Analysts believe the exploit may have been perpetrated by a “rogue developer.”
Holograph, an omni-chain tokenization platform, is the latest web3 protocol to suffer a disastrous exploit.
On June 13, a hacker took advantage of a vulnerability in the protocol’s code to mint an additional 1 billion of its native HLG tokens — inflating the token’s supply by 66%.
The price of HLG dropped to $0.0064 from $0.014 after the hack, with the token’s market cap also crashing to $10 million from $22 million, according to CoinGecko.
Holograph announced it had patched the vulnerability in an X post on June 14, adding that it is engaging law enforcement regarding the matter.
“The team has patched the initial exploit and is working with exchange partners to lock the malicious accounts,” Holograph tweeted. “The team has launched an investigation and is in the process of contacting law enforcement.”
Matt Casto, a crypto researcher at venture capital firm CMT Digital, believes the hacker might be a “rogue developer”.
“Looks like a rogue dev who funded the address 26 days ago,” the researcher said. “That address was the one who received the minted supply.”
On-chain analysis revealed that the ENS wallet acc01ade.eth was involved in the hack.
The breach took place when the hacker exploited a smart contract weakness, minting the 1 billion HLG tokens through nine transactions. The hacker started converting the minted HLG tokens into Tether (USDT) about four hours after the initial exploit. At current values, the stolen tokens are worth around $6.4 million.
Holograph is a blockchain tokenization platform that allows a single contract address to be used across EVM-supported blockchains. The project secured $3 million in its latest funding round in April. This strategic round was led by Mechanism Capital and Selini Capital, bringing Holograph’s total funding to $11 million.
Inside jobs
The Holograph exploit is the latest sign that web3 protocols face threats both from external actors and from within. PumpFun was attacked on May 15 by an exploiter who made off with 12,300 SOL, valued at $1.9 million at the time.
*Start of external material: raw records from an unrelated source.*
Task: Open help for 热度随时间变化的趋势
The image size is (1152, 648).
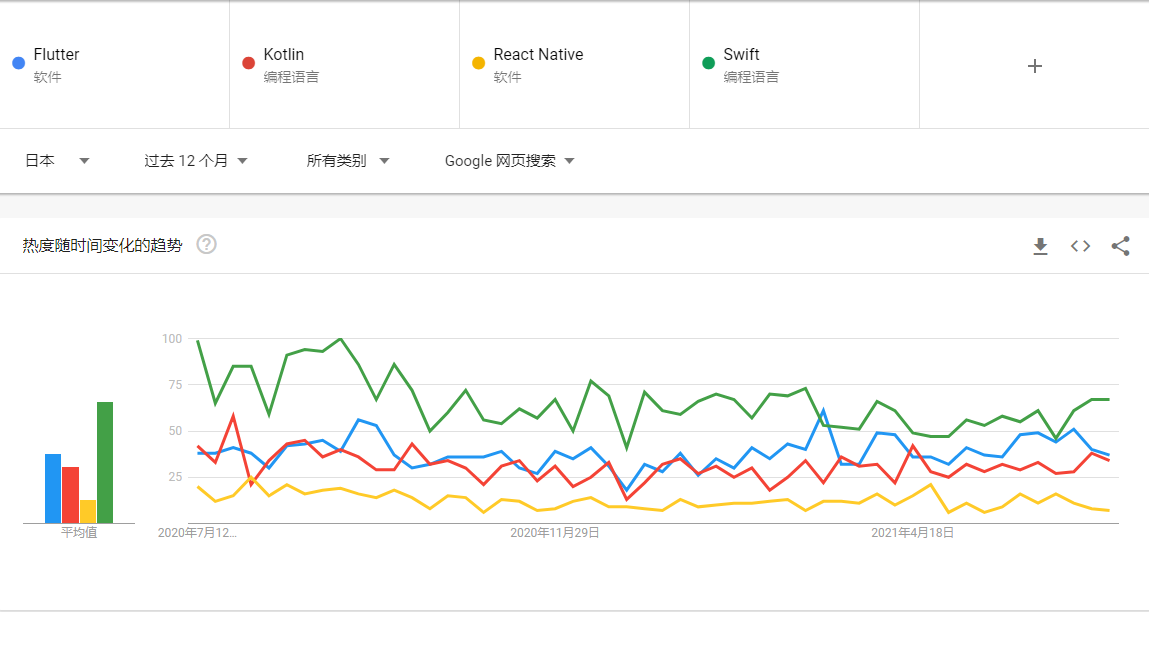Action: coord(206,245)
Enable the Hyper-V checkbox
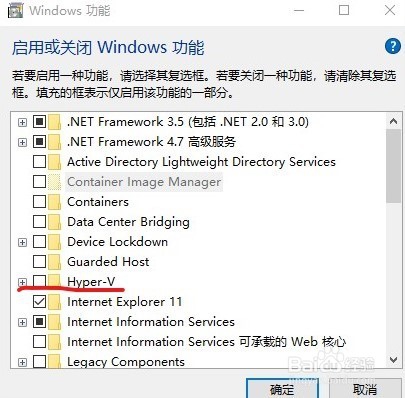This screenshot has width=405, height=398. pos(40,282)
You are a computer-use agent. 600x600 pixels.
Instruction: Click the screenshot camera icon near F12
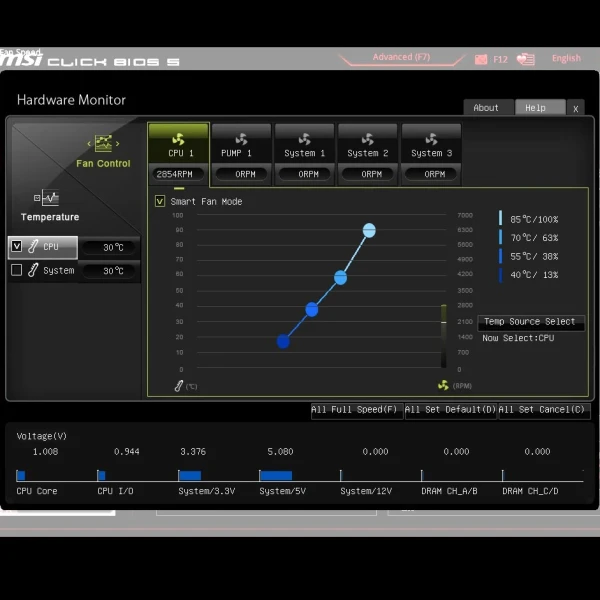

PumpFun later revealed that a former employee was responsible for the exploit. In a post-mortem, PumpFun found that the former employee “illegitimately took access of the withdraw authority” and used flash loans via a Solana-based lending protocol to borrow SOL. Flash loans are uncollateralized loans that must be repaid within the same blockchain block, allowing the exploiter to quickly acquire a large amount of SOL without requiring upfront capital.
Meanwhile, UwU Lend, an Ethereum-based lending and liquidity protocol, experienced two exploits in the past week. On June 13, UwU Lend was hacked, resulting in a loss of $3.72 million. This came only a few days after the protocol suffered an exploit on June 10, where $19.3 million was stolen.